• Assigned task:
Give the lines below again exactly, starting with the line that holds "社区 (246, 19)" and going on through the line that holds "好价 (158, 19)".

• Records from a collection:
■ ■ ■ ■ ■

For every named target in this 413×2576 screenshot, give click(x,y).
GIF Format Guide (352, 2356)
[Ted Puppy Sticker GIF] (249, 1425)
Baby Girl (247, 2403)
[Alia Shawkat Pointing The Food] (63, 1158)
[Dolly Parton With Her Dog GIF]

■ ■ ■ ■ ■

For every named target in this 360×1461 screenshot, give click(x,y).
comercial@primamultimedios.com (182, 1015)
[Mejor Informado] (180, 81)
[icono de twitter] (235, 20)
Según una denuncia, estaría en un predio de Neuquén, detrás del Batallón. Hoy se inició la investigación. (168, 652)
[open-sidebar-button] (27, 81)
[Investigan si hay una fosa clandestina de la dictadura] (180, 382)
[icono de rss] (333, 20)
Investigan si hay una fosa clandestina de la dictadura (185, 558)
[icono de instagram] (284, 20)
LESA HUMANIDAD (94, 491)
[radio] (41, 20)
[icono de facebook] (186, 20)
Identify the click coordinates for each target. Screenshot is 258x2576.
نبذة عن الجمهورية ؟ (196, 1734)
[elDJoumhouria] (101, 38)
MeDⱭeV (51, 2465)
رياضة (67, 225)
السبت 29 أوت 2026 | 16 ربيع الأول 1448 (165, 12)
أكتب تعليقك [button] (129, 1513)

■ ■ ■ ■ ■

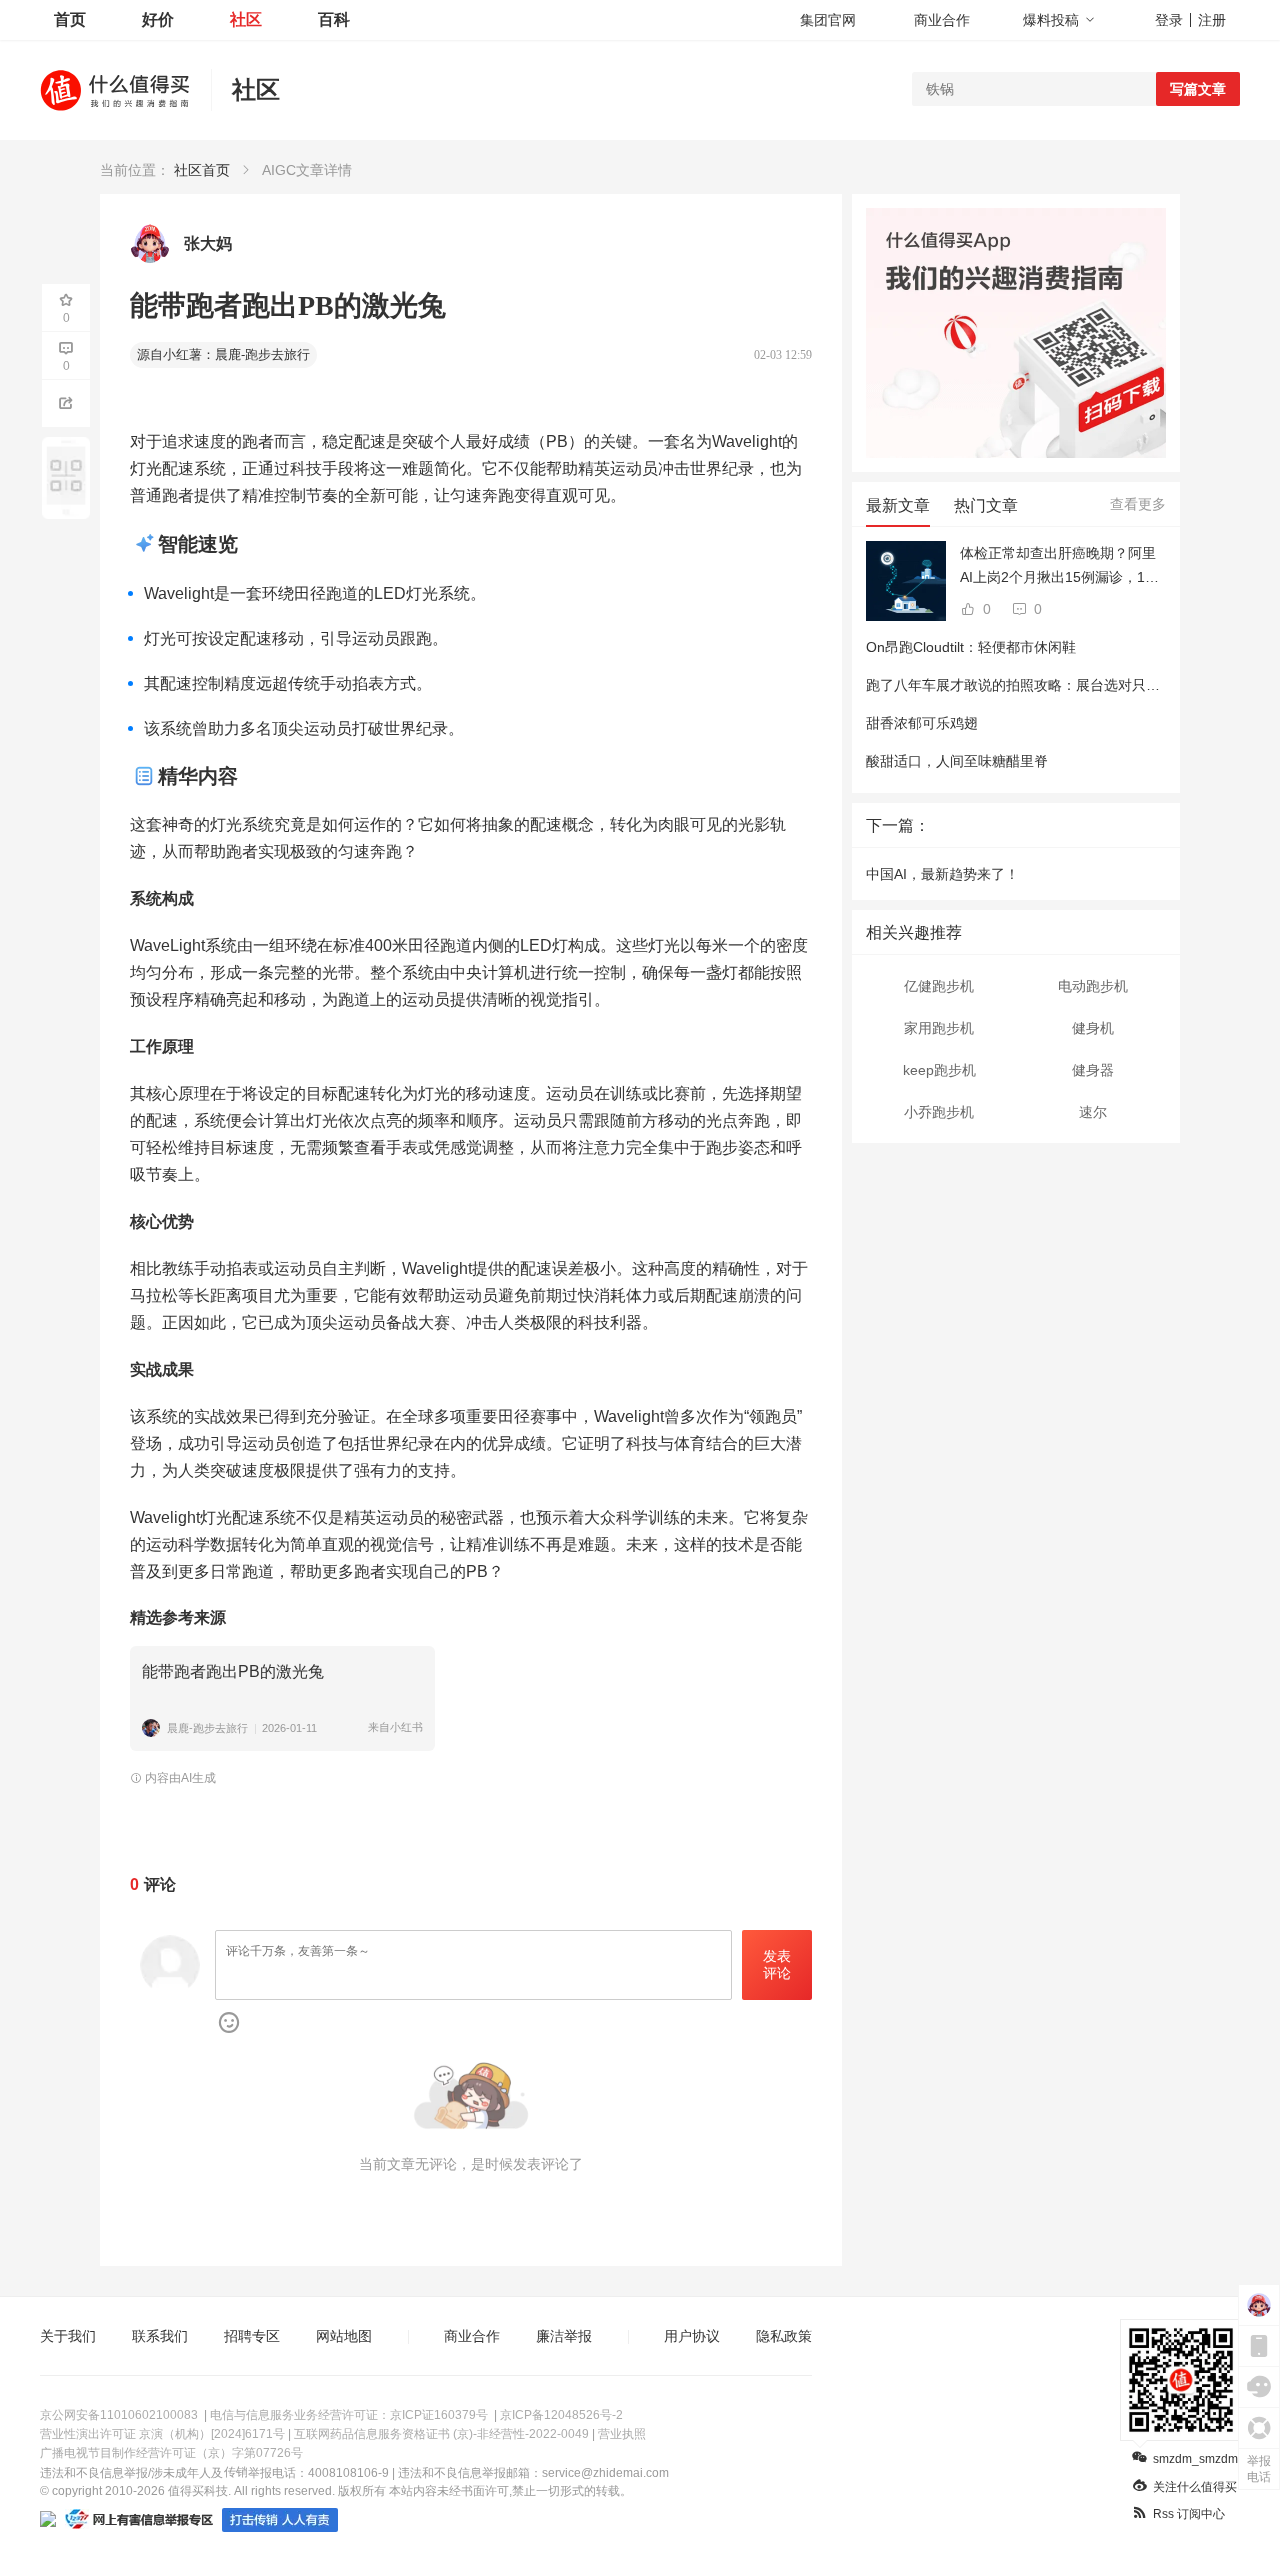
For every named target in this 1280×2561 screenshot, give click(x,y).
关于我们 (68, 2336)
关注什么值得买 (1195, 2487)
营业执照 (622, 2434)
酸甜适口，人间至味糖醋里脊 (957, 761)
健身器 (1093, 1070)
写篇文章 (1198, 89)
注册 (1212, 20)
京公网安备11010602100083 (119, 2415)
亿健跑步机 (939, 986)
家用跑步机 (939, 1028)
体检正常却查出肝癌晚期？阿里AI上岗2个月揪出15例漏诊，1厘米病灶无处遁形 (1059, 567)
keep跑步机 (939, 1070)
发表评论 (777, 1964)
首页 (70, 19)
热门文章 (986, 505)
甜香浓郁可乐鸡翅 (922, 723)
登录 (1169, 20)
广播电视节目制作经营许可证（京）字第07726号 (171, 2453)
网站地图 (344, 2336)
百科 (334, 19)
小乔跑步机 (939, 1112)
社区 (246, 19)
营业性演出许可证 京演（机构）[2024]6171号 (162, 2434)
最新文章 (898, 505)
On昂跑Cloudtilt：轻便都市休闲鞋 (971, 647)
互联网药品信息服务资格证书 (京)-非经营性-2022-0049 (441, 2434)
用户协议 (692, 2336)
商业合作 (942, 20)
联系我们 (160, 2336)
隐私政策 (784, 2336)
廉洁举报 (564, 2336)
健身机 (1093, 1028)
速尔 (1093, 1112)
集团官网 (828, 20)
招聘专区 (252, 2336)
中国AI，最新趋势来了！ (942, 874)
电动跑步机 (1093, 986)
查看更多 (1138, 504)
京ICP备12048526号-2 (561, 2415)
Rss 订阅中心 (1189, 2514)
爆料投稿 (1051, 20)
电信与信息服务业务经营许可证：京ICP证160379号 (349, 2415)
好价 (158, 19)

■ ■ ■ ■ ■

• Task answer:
社区 (246, 19)
营业性演出许可证 京演（机构）[2024]6171号 (162, 2434)
最新文章 (898, 505)
On昂跑Cloudtilt：轻便都市休闲鞋 (971, 647)
互联网药品信息服务资格证书 (京)-非经营性-2022-0049 (441, 2434)
用户协议 (692, 2336)
商业合作 (942, 20)
联系我们 (160, 2336)
隐私政策 (784, 2336)
廉洁举报 (564, 2336)
健身机 (1093, 1028)
速尔 (1093, 1112)
集团官网 (828, 20)
招聘专区 (252, 2336)
中国AI，最新趋势来了！ (942, 874)
电动跑步机 (1093, 986)
查看更多 (1138, 504)
京ICP备12048526号-2 (561, 2415)
Rss 订阅中心 (1189, 2514)
爆料投稿 (1051, 20)
电信与信息服务业务经营许可证：京ICP证160379号 (349, 2415)
好价 (158, 19)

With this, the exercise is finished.